Keith Wells: Could you have a calculate on another instance in another model with this?
John Boyer: I hope not. I think it's valuable to have them communicate, but it doesn't seem to be at this level. It seems like "GOTO Considered Harmful" whereas we I think we want to have whole subtrees.
Keith Wells: In dependencies, when you pull in larger-scope models such as "post office," how do you work out dependencies in nested models. Or there may be cases where there are siblings. For example, relating a zip code to a house.
John Boyer: So an outer model would use the context attribute to use an instance with an id to drill into an inner model instance.
Keith Wells: I wasn't thinking of the outer model of a shared entity, but a shared entity.
Charlie Wiecha: That's the kind of thing you need to let the UI designer deal with backend data models.

John Boyer: So this is what I get from Keith's example:
John Boyer: <model id="outer"> <model id="inner"> <instance id="X"> ... </model> <bind nodeset="result"> <calculate context="instance(X)" value="a+b"/>
John Boyer: I have previously coordinated the inner model.
Charlie Wiecha: Or you write the bind.
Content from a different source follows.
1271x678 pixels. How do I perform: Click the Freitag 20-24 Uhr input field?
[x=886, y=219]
The point of coordination is the backend schema, which is the inner model.
John Boyer: Oh. I get it now. Turn it inside out. The UI designer is going to aggregate the data architect's model and add other stuff to it.
Charlie Wiecha: Data to glass.
John Boyer: I was confused but now I'm not.
Charlie Wiecha: So it's nested. The UI designer aggregates the data architect's stuff and then the form controls mark that up.
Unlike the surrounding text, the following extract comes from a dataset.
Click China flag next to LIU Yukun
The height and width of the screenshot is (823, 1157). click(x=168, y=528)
John Boyer: Nick, you said you were interested in writing up the straw-man proposal for expressing MIPs on UI. Would you also be OK with doing this topic or do you want someone else?
Nick van: [irc] but isn't charlie going to write something now?
John Boyer: Charlie is doing behavioral changes to nested models. This was changes to bind.
John Boyer: This is something I can do if no-one else wants it. Charlie or Nick?
Nick van: I can do it.

Action 2008-01-23.1: Nick van den Bleeken to take on general topic of http://www.w3.org/MarkUp/Forms/wiki/Unified_evaluation_context but with changes as necessary.
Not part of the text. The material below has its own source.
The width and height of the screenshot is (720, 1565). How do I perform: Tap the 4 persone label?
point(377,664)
Action 2008-01-23.2: Nick van den Bleeken on strawman proposal writing for http://www.w3.org/MarkUp/Forms/wiki/Add_model_item_properties_to_UI_level

Action 2008-01-23.3: Charlie Wiecha and Mark Birbeck to write strawman for http://www.w3.org/MarkUp/Forms/wiki/Nested_models_for_convenient_grouping_and_composition

John Boyer: Steven, Leigh, Erik, please check your action item lists for items done.
Nick van: Did you see Mark Birbeck's list? I did a triage and He agreed to it a couple of calls ago.

* Default values on controls

http://www.w3.org/MarkUp/Forms/wiki/Add_support_for_default_values_without_the_need_of_an_instance_element

John Boyer: There's a strong desire to use the word value here, but we already use it.
Nick van: [irc] default-value ;)
John Boyer: Anything we express at the UI layer we ought to have at the canonical model. The hack we have now is a pile of MIPs; readonly=false, calculate, conditional logic, etc.
John Boyer: Does anyone have strong opinions of what that attribute might be called.
Leigh Klotz: It's pretty clear it has to be called value on the form controls.
John Boyer: The only place we have it on form controls is on output; we have it on a host of actions, as an XPath expression. On other controls it would be a string, not XPath.
Nick van: [irc] don't like value, because it isn't the real value, but the initial value
Steven Pemberton: [irc] initial=
Sebastian Schnitzenbaumer: [irc] initial is cool too
John Boyer: What about when you save the document and reload it?
Nick van: You don't want the initial instance loaded it.
Sebastian Schnitzenbaumer: [irc] Raggett have called it StartsWith or BeginWith
John Boyer: It gets the user data from the last session and pushes that into the implied instance, and that would overload the initial values?
Nick van: Just a submission that replaces the instance.
John Boyer: That's not bad; express the instance data.
Nick van: I like initial better than value.
Charlie Wiecha: What's wrong with default?
John Boyer: That's good too. Nick, can you make any progress on this before the F2F?
Nick van: I have only one day.
John Boyer: The goal is to have the plan for what we want in XForms 1.2 by the end of the F2F.